Birket is one of those names, among the more unique of the cast members which helped produce the HP 3000 marketplace. Others come to mind like Alfredo, Vladimir and the more common-sounding Bob or Fred. (If you're keeping score, the last names are Rego, Volokh, Green and White, the founders of Adager, VEsoft, Robelle, and IMAGE respectively.) That quartet of creators of database tools, a turbo-charged MPE and 3000's award-winning database — their names come to mind first.There are many more, uncommon monikers like J.P., Gilles, Eugene, and a Potter from Quasar who offered the 3000's first QUIZ.
However, before nearly all of those names rose in your community's ranks — in fact, 35 years ago this summer — were Hewlett and Packard, and the company named for two men who didn't really believe a business computer was in HP's business interest. Despite their reservations, several years of work on the first model of your system led to the summer of 1972, when the HP 3000 was already running late, beset with hardware problems.
Our archives here in the NewsWire offices now include a letter to the first customer to order an HP 3000. But not the first customer to receive a new system, perhaps a good thing. The initial shipments of HP 3000s only fulfilled Bill Hewlett and Dave Packard's doubts. Their H-P was stuck with a product which started as a disaster. It was up to another Bill to break the news.
HP put its best face on this first delay, telling Yale-New Haven Hospital that "When a first order comes from a hospital such as Yale-New Haven and from [Dr. David Seligson] a person with an international reputation in the field of laboratory automation, we are doubly flattered." But this HP 3000 system was going to ship late to New Haven.
"Although our development is remarkably close to the targets we set over a year ago, we find that we must slip our shipments to insure that our customers receive a computer system with the built-in reliability that HP is known for," read Bill Terry's letter to Seligson. "Your system will be the first shipped outside the immediate Cupertino area and is scheduled for December, 1972."
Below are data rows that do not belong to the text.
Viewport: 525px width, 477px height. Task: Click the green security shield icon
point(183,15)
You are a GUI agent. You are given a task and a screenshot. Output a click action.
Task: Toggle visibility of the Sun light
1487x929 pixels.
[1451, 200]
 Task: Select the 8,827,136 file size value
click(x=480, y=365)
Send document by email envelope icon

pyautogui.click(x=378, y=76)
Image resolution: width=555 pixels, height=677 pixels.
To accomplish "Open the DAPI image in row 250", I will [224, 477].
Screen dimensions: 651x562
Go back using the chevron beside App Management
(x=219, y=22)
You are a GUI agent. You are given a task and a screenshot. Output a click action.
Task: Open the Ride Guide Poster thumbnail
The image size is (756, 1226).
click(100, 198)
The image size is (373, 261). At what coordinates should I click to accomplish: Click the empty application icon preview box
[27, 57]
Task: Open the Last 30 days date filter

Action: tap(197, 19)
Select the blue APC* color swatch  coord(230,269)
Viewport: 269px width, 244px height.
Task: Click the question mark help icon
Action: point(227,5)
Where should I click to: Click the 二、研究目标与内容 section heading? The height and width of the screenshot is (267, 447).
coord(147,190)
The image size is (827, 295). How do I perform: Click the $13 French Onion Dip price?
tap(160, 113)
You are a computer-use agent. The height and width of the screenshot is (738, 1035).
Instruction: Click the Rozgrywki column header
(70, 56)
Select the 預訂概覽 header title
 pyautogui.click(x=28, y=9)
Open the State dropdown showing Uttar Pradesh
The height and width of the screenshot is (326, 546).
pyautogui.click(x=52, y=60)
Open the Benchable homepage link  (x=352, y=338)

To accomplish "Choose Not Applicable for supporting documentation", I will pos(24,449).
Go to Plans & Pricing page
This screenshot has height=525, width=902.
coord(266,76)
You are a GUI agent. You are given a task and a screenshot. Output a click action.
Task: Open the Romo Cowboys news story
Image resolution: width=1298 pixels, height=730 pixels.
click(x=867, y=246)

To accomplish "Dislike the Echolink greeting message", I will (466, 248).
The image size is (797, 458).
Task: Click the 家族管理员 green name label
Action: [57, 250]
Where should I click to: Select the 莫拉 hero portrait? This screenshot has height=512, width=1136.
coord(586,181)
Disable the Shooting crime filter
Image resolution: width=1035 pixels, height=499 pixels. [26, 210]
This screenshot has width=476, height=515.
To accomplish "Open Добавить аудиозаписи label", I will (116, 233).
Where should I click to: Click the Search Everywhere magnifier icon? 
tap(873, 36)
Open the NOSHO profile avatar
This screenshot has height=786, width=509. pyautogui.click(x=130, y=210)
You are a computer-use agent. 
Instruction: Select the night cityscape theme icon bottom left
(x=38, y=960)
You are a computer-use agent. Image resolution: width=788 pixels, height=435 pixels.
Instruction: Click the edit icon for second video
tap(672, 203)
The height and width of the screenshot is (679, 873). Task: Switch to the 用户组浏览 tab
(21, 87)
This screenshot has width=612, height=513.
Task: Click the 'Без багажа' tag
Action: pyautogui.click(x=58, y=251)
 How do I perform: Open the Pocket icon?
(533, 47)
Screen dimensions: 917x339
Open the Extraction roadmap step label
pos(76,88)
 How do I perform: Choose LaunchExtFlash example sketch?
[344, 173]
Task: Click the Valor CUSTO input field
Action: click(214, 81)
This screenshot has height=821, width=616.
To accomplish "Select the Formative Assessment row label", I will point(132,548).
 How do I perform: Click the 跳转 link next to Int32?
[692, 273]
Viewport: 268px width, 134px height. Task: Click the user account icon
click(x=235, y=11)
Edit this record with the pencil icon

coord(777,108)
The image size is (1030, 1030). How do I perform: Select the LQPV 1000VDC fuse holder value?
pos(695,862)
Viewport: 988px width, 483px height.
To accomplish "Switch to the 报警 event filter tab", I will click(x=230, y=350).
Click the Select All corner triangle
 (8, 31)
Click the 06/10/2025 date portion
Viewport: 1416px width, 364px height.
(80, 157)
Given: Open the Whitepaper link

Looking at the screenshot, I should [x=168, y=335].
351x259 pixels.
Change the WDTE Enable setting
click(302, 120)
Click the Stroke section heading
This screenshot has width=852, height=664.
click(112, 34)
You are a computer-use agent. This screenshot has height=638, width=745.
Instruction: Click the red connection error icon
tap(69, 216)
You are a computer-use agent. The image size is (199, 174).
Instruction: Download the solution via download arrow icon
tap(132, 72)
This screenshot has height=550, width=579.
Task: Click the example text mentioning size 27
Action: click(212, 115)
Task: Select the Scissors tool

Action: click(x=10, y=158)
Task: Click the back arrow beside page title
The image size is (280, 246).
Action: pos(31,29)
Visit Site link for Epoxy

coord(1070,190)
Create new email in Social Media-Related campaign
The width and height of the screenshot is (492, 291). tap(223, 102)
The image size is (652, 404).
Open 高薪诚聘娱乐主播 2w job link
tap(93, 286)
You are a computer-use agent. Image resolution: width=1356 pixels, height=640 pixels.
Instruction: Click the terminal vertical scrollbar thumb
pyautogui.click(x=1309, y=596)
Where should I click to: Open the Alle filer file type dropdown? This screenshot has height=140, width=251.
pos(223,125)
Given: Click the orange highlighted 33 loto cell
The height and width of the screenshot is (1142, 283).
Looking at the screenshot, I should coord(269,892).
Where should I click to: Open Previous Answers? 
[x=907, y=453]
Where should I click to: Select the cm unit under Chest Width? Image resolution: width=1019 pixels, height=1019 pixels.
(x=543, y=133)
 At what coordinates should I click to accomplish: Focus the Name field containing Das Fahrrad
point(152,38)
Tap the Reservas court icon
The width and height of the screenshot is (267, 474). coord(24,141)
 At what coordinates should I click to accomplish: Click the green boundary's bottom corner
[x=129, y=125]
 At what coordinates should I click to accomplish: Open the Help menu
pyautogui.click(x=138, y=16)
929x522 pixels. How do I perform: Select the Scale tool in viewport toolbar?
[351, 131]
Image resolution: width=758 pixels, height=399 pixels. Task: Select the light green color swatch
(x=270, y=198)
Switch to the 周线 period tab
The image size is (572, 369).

The letter arrived in May, seven months before HP allowed the first 3000s outside of California. It was a simpler time with crude technology. HP offered the hospital a bonus for the delay. "We would like to donate an additional 8K words of core memory (part 3006A, $8,000.00) to your HP 3000 system. Additionally, our intention is definitely to continue with plans for the training of your people, both in Cupertino and New Haven, as soon as possible."
So even with the very first order of the HP 3000, the vendor was delivering its product by way of "intention" rather than guarantees. HP's founders had made a fortune with a practice of under-promising and then over-delivering by 1972. Conservative to its core, the company nonetheless would ship a system so crippled it had to be returned for a do-over, two years later.
And those 8K words of memory, at a cost of $8,000, are so small today that 125,000 of them are available for $8. Not core memory, specific to only one computer, but a 1GB memory stick which can be used in 100 million computers, and millions more cameras, printers and phones. A small contribution indeed, HP offered, in the face of a delay.
But Bill Terry was doing his best with what HP had for the nascent 3000 community. He would survive the debacle of the first HP 3000 models to see himself and other HP computer founders honored with a documentary film, screened when HP's restored Palo Alto garage reopened. This week, Computer Reseller News posted a blog entry about that moment, a part of the "Bill and Dave" book by Michael S. Malone which made its way into bookstores this spring.
So to the 3000's history of names we can add a different Bill. We'd like you to offer any 1970s names you recall to help compose the 3000's story. Thirty-five years is long enough to wait to begin. We could well call the book Don't Trust Anyone Under 30.